My wife and I are having a Charlie Brown Christmas this year. We scaled back the decorations and decided to buy the saddest, most neglected Christmas tree on the lot. We didn’t make it out of our driveway. We found one in our front yard.
It was an oakleaf holly that had been struggling in the shade for years. It wasn’t in the best location and we’d been considering putting it out of its misery for quite some time. A pruning saw made quick work of it and in no time our Charlie Brown tribute was in the front room.
This is unusual, I know. Christmas trees are typically cone-bearing species, known as conifers, such as fir, spruce or pine. I’ve never seen a broadleaf Christmas tree and, quite honestly, wasn’t sure if it would work, but it’s been two weeks and, to our surprise, the leaves are still glossy and intact.
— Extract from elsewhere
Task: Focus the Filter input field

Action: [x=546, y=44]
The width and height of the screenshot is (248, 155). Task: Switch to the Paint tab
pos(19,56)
Hollies are typically used as foundation shrubs or to screen views. Many species are native to South Carolina, such as American, dahoon and yaupon holly. Most hollies are evergreen and handle full sun quite well and a good bit of shade. Our Charlie Brown oakleaf holly, while sad, was surviving in full shade.
Hollies are well known for their festive red fruit, technically called drupes (not berries) that are often harvested for decorations. However, not all hollies are fruit producers due to their dioecious nature. Most plants in your yard are monecious, meaning they have flowers that contain both male (stamens) and female (pistils) parts. Pollination is likely to occur and result in fruit. An easy way to remember this term is that “mono” means one, or that the males and females live in “one house.”
Dioecious plants, however, have imperfect flowers that are either male or female. “Di” is two, meaning the males and females live in “two separate houses” or on separate plants. A male flowering plant is often referred to as a pollinator, since its only job is to produce pollen. It can’t produce fruit because it doesn’t have the female parts. The female flowering plants, however, will produce fruit, but only if it’s pollinated. Some female hollies, such as burford, are parthenogenic and will produce sterile fruit without pollination.
Always be familiar with potential toxicities when bringing plant material indoors. Many woody and herbaceous plants in our yard can cause mild symptoms when ingested. The foliage of some hollies is used to brew tea, such as yaupons, but can cause intestinal problems. Ingestion of holly fruit can cause vomiting, diarrhea and dehydration. However, according to the National Center for Biotechnology Information, an adult would have to eat 20 to 30 drupes to experience mild symptoms. Children could become symptomatic after eating five.
Mistletoe and poinsettia are two other Christmas decorations with noted toxicity. However, an article from the American Association of Poison Control claims that these toxicities are often exaggerated. The majority of exposures result in mild discomfort in children and pets with no deaths reported. Some estimates suggest a child would have to eat 500 poinsettia leaves to feel ill. I don’t know about your kids, but our kids couldn’t be bribed to eat 10 spinach leaves with dressing.
Mistletoe berries are considered to be more of a concern than its foliage, but most reports suggest mild gastrointestinal distress after eating several berries. Of course, you can always play it safe around small children and pets and avoid bringing unknown plant material inside. And if accidental ingestion occurs, it’s always advisable to seek medical attention.